Her photo is featured in the exhibition showing her with her young family (above), as well as a contemporary photograph taken by Vanley Burke (inset).

Like so many of her peers, she found a sense of purpose and identity in music and activism, getting involved in the resistance against apartheid and joining Rock Against Racism (RAR).

“It was the first time I experienced a sound system. You heard lots of punk bands, which I pretended I liked, but I didn’t really.

“I wore drainpipes and had safety pins as earrings. You had punk and reggae and these two went together with the anti-racism movement.

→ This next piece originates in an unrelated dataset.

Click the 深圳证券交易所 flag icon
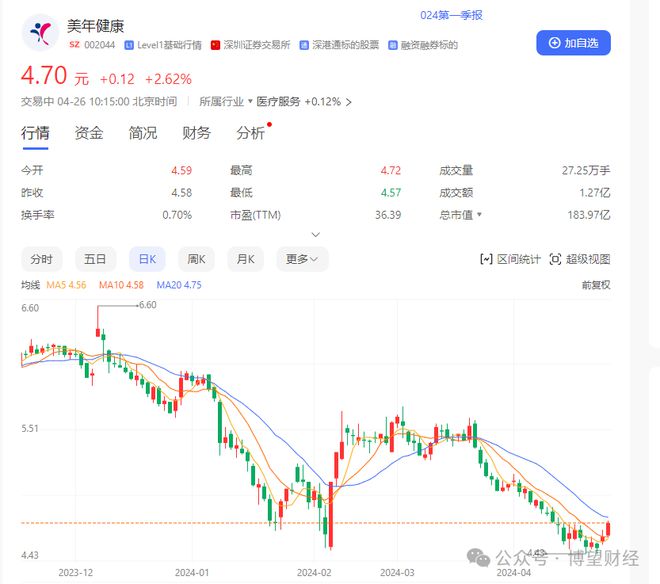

It felt like you were part of something.”

After working as a nurse and then a health promotion officer, she went on to study fine art and is now a visual artist and maker, and also a founding member of Chapeltown Arts, a thriving community arts organisation.

Whyles has Jamaican roots and even though she didn’t visit the country until she was 28, she always felt a close bond with the island.

“My mother and grandmother talked a lot about Jamaica when I was growing up so it’s in my bones and part of who I am,” she says. “Jamaica is a small island but it has had a big impact around the world. Obviously everyone has heard of Bob Marley and reggae but there is so much more including art, food, culture, athletics, and its impact has to be acknowledged and narrated, lest it be forgotten,” she says.

Which is why she feels the Rebellion to Romance exhibition is so important. “It’s about the continuation of our story because if we didn’t tell it, it would be lost. All you’d have is a bit about the riots. There wouldn’t be stories about people’s triumphs – and these stories need to be told.”